En enero del año pasado, la Corte Suprema de Justicia recibió una denuncia del cobro ilegal para la agilización de trámites en la función judicial. El informe involucraba a decenas de funcionarios de los juzgados de lo penal, inquilinato, menores, tránsito, civil y comisaría nacionales de policía en la provincia de Pichincha.
A pesar de las pruebas de los actos de corrupción, el pasado 6 de agosto, la Primera Sala del Tribunal Constitucional resolvió conceder un recurso de amparo a favor Víctor Tapia, que al momento de la acusación desempeñaba la labor de secretario del Juzgado Primero de Tránsito de Pichincha.
La sentencia deja sin efecto la resolución emitida por la comisión de recursos humanos de la Comisión Nacional de la Judicatura (CNJ), del 4 de septiembre del 2007, en lo que se resuelve destituir al funcionario por haberse comprobado que incurrir en actos de corrupción, en momentos que se filmó recibiendo dinero por parte de una persona que solicitaba el servicio judicial.
Según la Primera Sala del Tribunal Constitucional, la resolución aprobada por la Comisión de Recursos Humanos de la CNJ no observó los principios fundamentales del debido proceso, ya que las grabaciones que son utilizadas como pruebas para proceder la destitución de los funcionarios son ilegitimas, porque estas no fueron autorizadas por ninguna instancia judicial.

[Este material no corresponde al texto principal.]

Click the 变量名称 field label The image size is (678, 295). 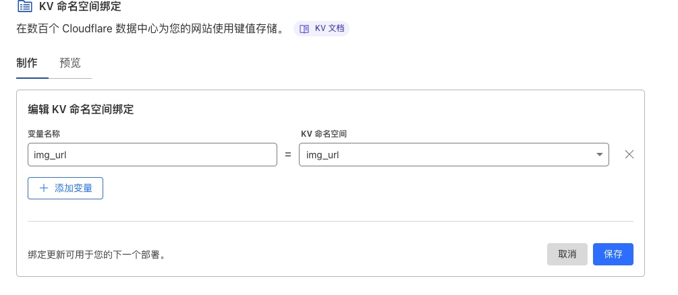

Las verdaderas intensiones del TC es amparar la corrupción, ya que según Ulpiano Salazar vocal de la Comisión Administrativa de la CNJ, “los videos si constituyen una prueba legitima porque fueron obtenidos dentro de un proceso de investigación interna”.
Esta resolución, constituye un mal precedente que da alas a la corrupción que existe en todos los organismos de la judicatura, deja sin piso las medidas que se impulsan para combatir otros actos de corrupción que vinculan pájaros de alto vuelo.